Problem to solve :: Present the stretch of the data from the line containing "Given: Click the Now point on chart" through the end of the data as a JSON list of strings, one string per line, with blank lines omitted. Leave the pictures out of the answer.

Excerpted records ::

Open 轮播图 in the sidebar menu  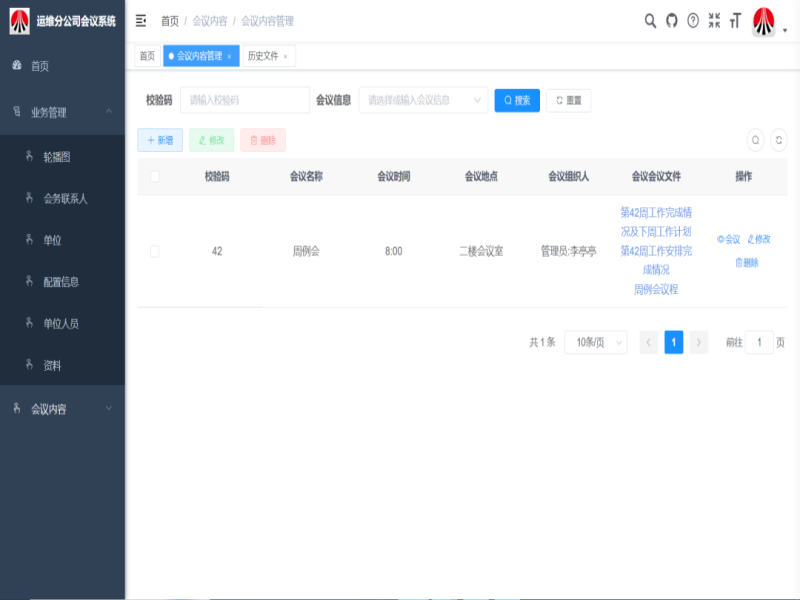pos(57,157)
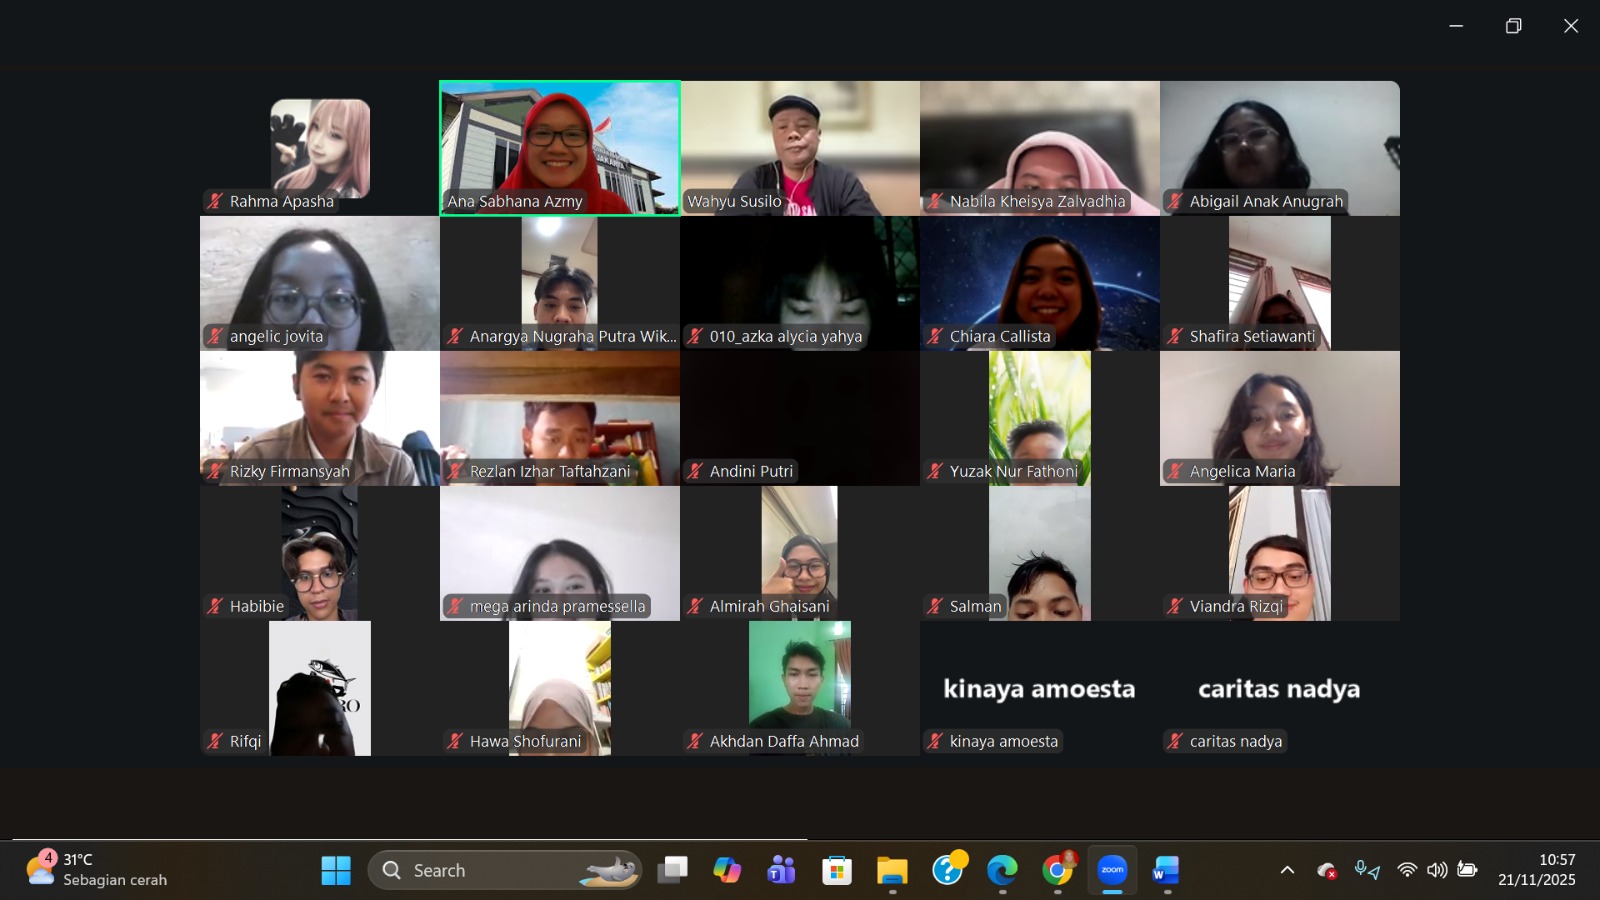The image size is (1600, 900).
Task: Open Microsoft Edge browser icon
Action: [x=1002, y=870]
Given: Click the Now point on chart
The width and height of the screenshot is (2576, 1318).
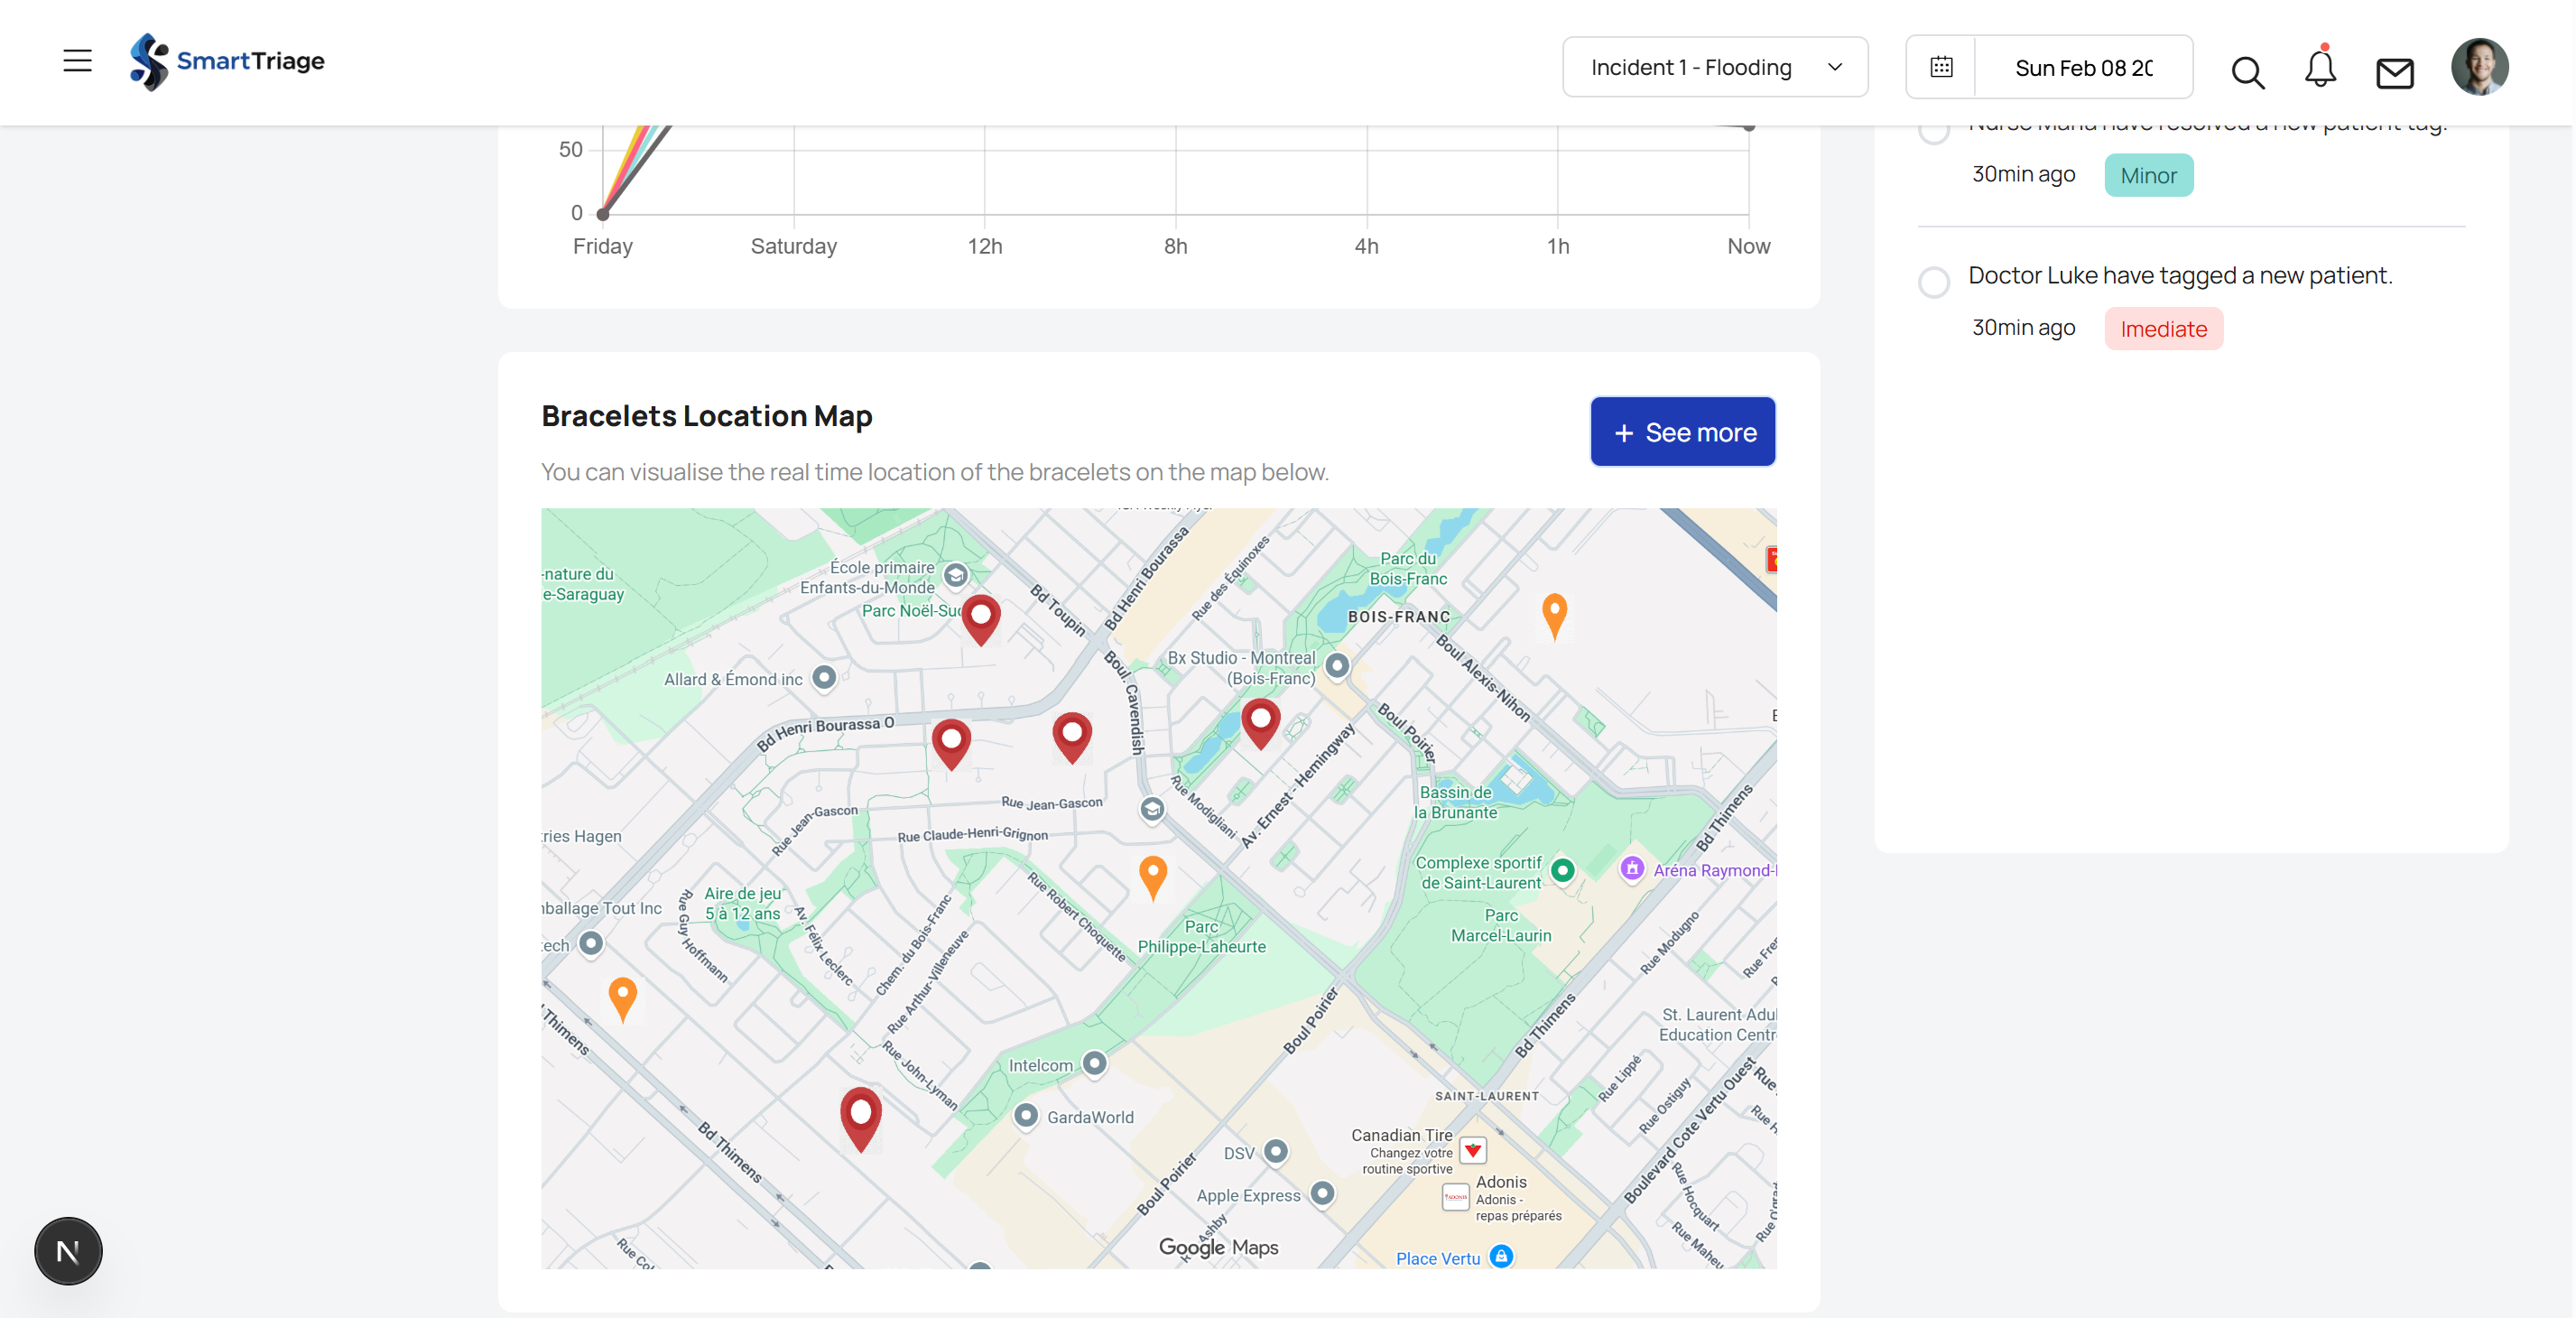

Output ::
[
  "Given: Click the Now point on chart",
  "The width and height of the screenshot is (2576, 1318)."
]